The Chieftains

Chieftains, The, irische Folkgruppe, 1962 von Paddy Moloney (Uillean Pipes, Tin Whistle) gegründet. Der Name geht auf den Titel der von dem irischen Autor John Montague (* 1929) verfassten Sammlung von Erzählungen »Death of a Chieftain« (1964) zurück.

Bandbiografie

The Chieftains gingen aus der Ende der 1960er-Jahre von dem Cembalisten Seán Óriadas gegründeten Gruppe Ceoltóirí Chuallann hervor. Zu der vielköpfigen Band gehörte Paddy Moloney, der 1962 für eine einzige LP eine kleinere Gruppe zusammenstellte, die aus ihm selbst, Martin Fay (Fiddle), Michael Tubridy (Flöten), Sean Post (Tin Whistle) und David Fallon (Bodhrán) bestand. Die Platte, später unter dem Titel »The Chieftains 1« (1963) wieder veröffentlicht, blieb für Jahre ein Einzelstück. Erst 1969 rief Moloney seine Gruppe wieder zusammen, Peadar Mercier ersetzte Fallon und als zweiter Violinist erweiterte Seán Keane die nunmehr aus sechs Musikern bestehende Gruppe; als siebentes Mitglied wurde 1973 Derek Bell (Irish Harp, Keyboards, Oboe) in die Band integriert.
Seitdem haben sich The Chieftains weltweit ein großes Publikum erarbeitet und gelten neben The Dubliners als die Gallionsfiguren der irischen Folkmusik. Die Band, die nach einigen Umbesetzungen nunmehr aus Moloney, Keane, Kevin Conneff (Bodhrán) und Matt Molloy (Flöten, Tin Whistle) besteht, hat im Laufe ihrer Karriere mehr als drei Dutzend Schallplatten veröffentlicht und auf zahllosen anderen mitgewirkt, teils komplett, teils einzelne der Musiker. Vor allem unter amerikanischen Countrymusikern sind die Instrumentalisten um Moloney hoch geachtet.

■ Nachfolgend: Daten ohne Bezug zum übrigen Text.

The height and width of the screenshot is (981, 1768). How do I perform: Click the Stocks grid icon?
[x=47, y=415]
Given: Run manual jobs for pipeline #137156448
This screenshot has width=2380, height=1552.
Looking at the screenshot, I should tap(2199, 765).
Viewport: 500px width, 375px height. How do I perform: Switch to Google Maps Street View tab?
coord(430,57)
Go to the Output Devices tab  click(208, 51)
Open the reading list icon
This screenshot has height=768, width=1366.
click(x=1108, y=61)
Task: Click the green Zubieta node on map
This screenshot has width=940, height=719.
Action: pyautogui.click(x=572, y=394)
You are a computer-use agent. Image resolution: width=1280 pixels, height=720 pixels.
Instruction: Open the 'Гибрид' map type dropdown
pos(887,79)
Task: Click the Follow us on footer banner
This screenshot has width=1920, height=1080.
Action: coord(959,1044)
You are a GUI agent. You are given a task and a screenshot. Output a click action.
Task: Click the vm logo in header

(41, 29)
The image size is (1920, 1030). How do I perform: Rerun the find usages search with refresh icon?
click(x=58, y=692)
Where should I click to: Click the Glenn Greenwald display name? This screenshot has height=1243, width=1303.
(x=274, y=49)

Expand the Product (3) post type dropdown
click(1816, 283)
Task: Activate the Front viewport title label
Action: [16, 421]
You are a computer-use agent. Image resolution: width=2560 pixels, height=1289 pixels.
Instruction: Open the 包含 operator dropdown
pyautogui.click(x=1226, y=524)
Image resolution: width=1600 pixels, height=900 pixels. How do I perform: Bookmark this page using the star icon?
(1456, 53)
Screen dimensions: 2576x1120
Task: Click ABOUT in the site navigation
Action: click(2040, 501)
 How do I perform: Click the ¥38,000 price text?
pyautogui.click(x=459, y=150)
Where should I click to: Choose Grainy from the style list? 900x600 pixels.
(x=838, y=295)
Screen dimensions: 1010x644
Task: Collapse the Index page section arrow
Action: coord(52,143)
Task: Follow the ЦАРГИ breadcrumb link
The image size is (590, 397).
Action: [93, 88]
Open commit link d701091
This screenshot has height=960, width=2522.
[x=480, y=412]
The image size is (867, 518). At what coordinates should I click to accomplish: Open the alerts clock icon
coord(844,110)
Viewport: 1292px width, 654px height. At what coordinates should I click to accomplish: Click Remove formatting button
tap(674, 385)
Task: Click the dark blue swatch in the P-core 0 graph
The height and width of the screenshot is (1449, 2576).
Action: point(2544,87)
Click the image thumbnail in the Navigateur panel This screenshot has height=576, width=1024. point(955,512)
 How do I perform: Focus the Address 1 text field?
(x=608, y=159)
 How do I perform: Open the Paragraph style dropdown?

Doch auch namhafte Rockmusiker wie Mick Jagger, Elvis Costello, Roger Daltrey (* 1944), Van Morrison, Mark Knopfler und Sting haben mit der irischen Gruppe zusammen gearbeitet. Über diesen Kreis hinaus standen The Chieftains mit so unterschiedlichen Musikern wie Ziggy Marley, Nanci Griffith, Tom Jones, Sinéad O´Connor, James Galway und der Band The Corrs gemeinsam im Studio oder auf der Bühne.
Die Band gilt unter ihren Zuhörern als Garant einer zwar zeitgemäßen, aber authentischen irischen Musik. Der Name ist so sehr mit Irland als Ganzem verknüpft, dass Musik der Chieftains immer dann erklingt, wenn es gilt, Irland zu charakterisieren, so etwa auch in Stanley Kubricks Film »Barry Lyndon« (1975), in dem die Gruppe mit »Women of Irleand« zu hören ist.



Diskografie

The Chieftains 1 (1963)
The Chieftains 2 (1969)
The Chieftains 3 (1971)
The Chieftains 4 (1973)
The Chieftains 5 (1975)
The Chieftains 6: Bonaparte’s Retreat (1976)
The Chieftains 7 (1977)
The Chieftains Live! (1977)
The Chieftains 8 (1978)
The Chieftains 9: Boil the Breakfast Early (1979)
The Chieftains 10: Cotton-Eyed Joe (1981)
The Year of the French (1982)
Concert Orchestra (1982)
The Chieftains in China (1985)
Ballad of the Irish Horse (1986)
Celtic Wedding (1987)
In Ireland (1987; mit James Galway)
Irish Heartbeat (1988; mit Van Morrison)
The Tailor Of Gloucester (1988)
A Chieftains Celebration (1989)
Over the Sea To Skye: The Celtic Connection (1990, mit James Galway)
Bells of Dublin (1991)
Another Country (1992)
An Irish Evening (1992)
The Celtic Harp: A Tribute To Edward Bunting (1993)
The Long Black Veil (1995)
Film Cuts (1996)
Santiago (1996)
Long Journey Home (1998)
Fire in the Kitchen (1998)
Tears of Stone (1999)
Water From the Well (2000)
The Wide World Over (2002)
Down the Old Plank Road: The Nashville Sessions (2002)
Further Down the Old Plank Road (2003)
Live From Dublin: A Tribute To Derek Bell (2005)



Weblinks

http://www.thechieftains.com (Offizielle Website der irischen Folkband The Chieftains)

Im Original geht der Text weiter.